Find "You are a GUI", then copy its line and every later line of the entries exactly through the end, leaving all pictures out.

··· GIVEN DATA

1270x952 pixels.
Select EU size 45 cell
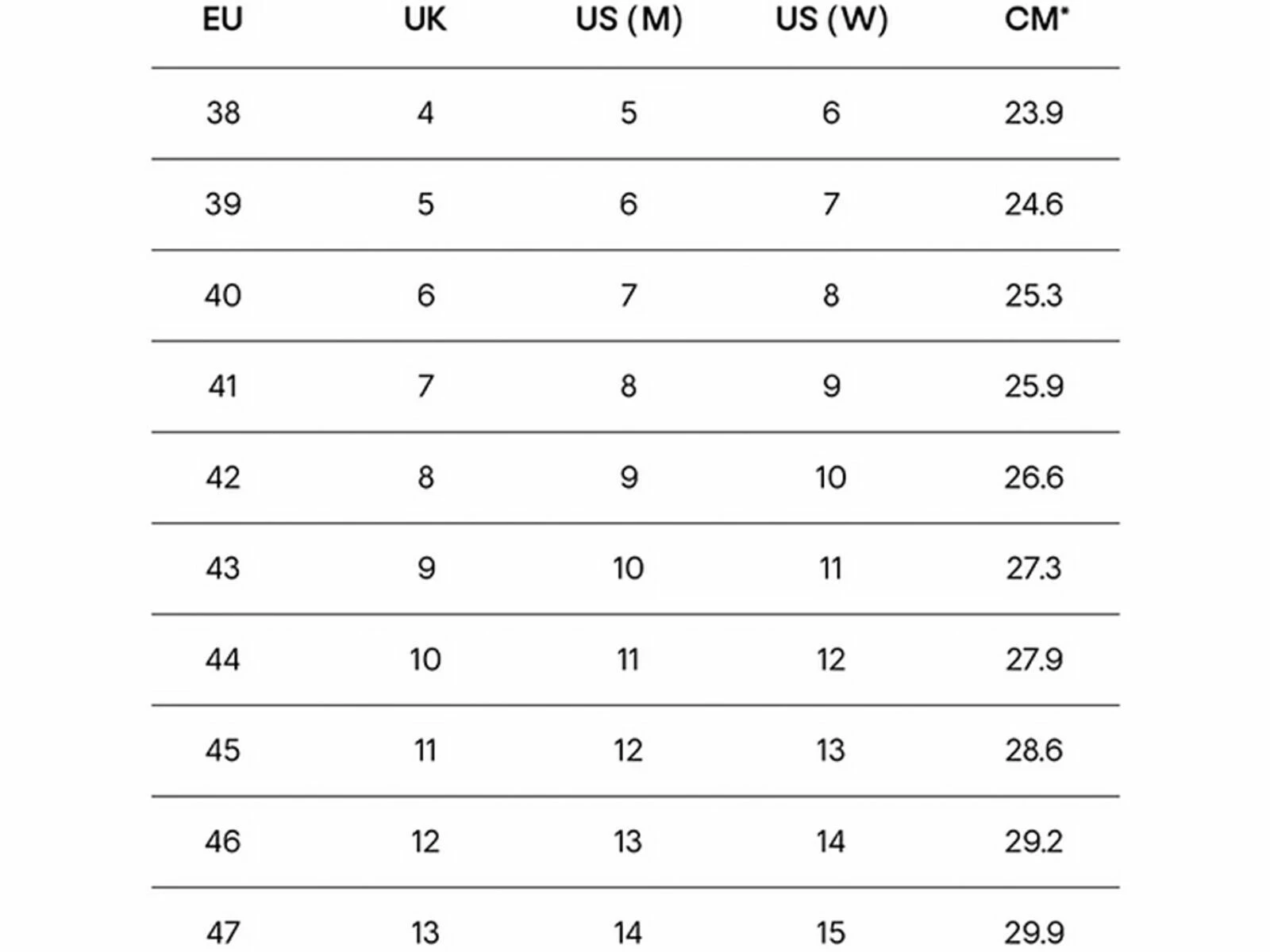pyautogui.click(x=223, y=750)
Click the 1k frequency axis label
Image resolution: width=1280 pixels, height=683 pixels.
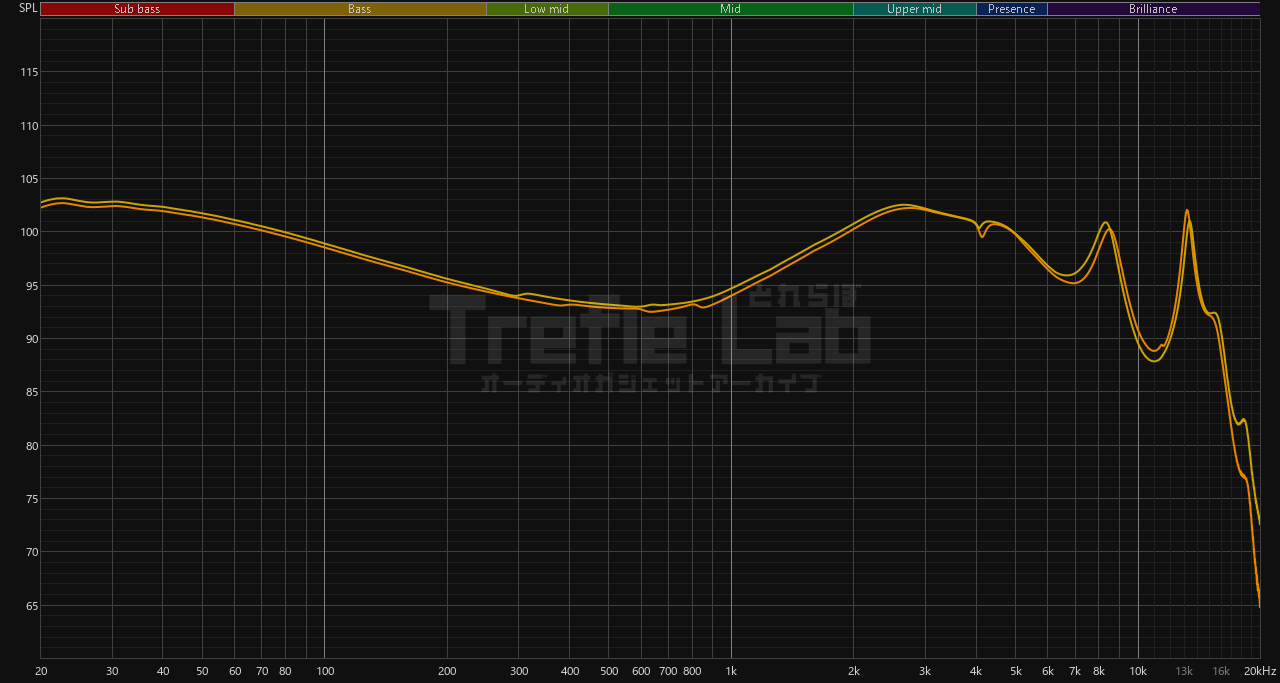[x=731, y=671]
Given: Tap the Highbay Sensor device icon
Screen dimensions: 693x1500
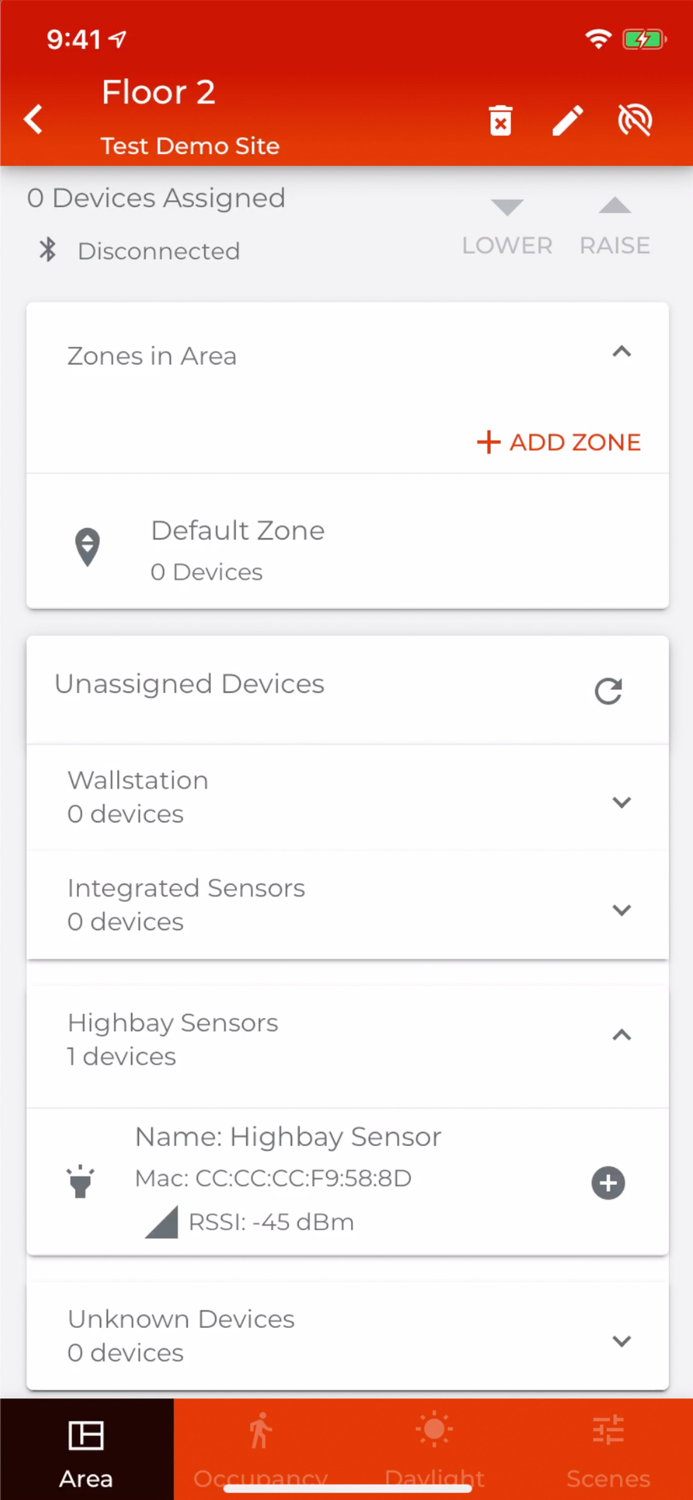Looking at the screenshot, I should click(x=81, y=1181).
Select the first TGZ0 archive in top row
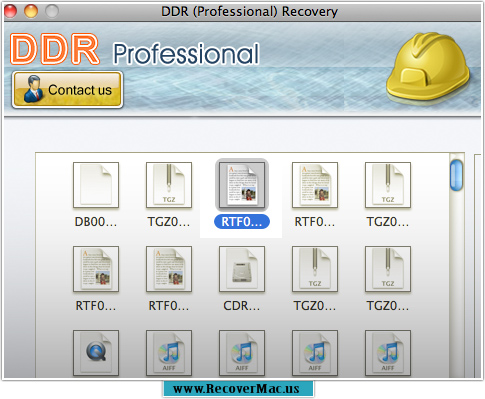485x399 pixels. point(169,185)
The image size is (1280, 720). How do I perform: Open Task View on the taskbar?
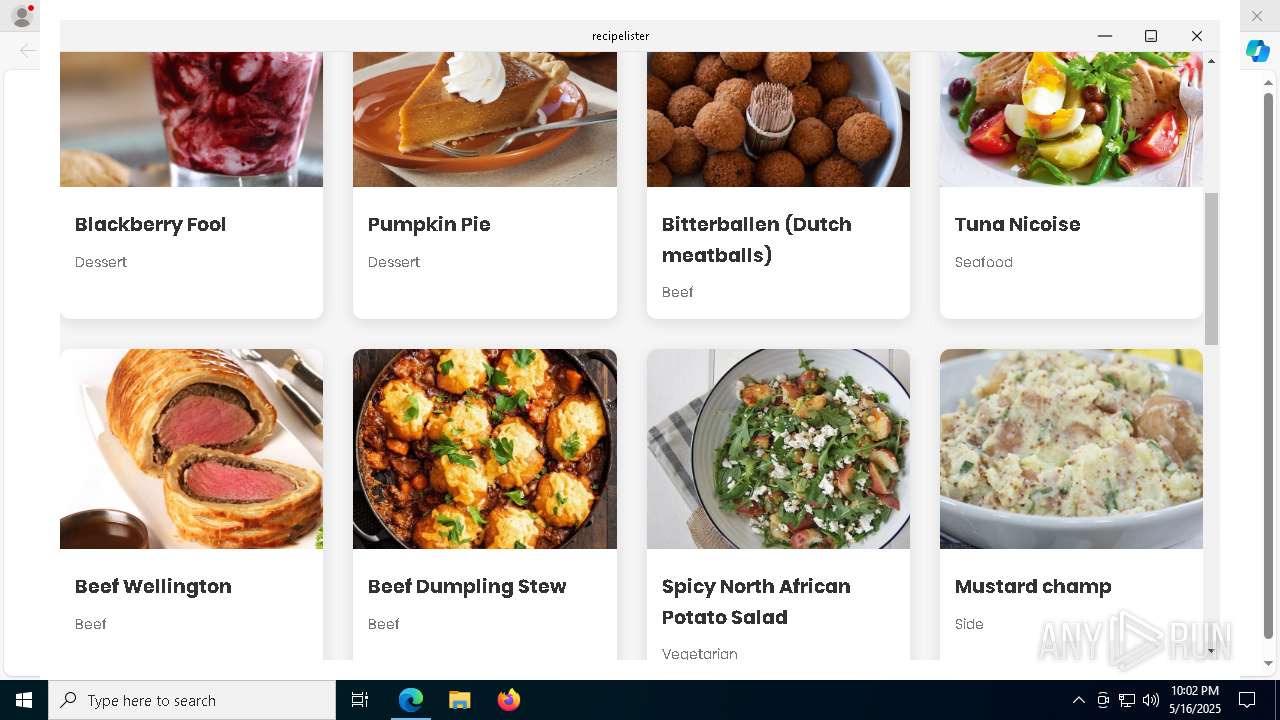(360, 700)
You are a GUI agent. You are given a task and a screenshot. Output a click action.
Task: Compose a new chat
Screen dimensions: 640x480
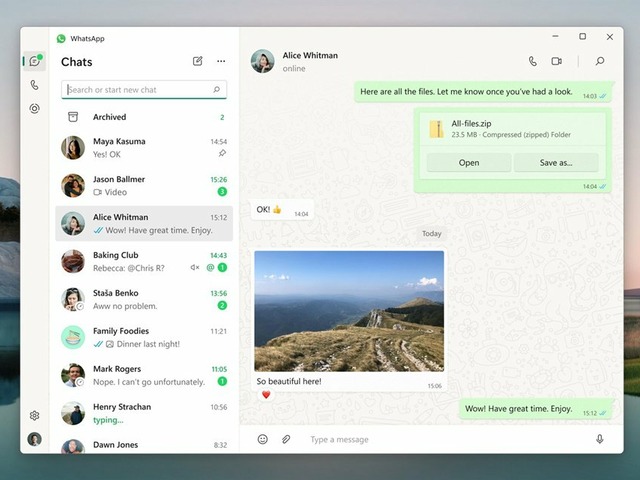[x=197, y=61]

······

[EXERCISE SOLUTION]
You are a GUI agent. You are given a task and a screenshot. Output a click action.
Task: Compose a new chat
Screen dimensions: 640x480
[x=197, y=61]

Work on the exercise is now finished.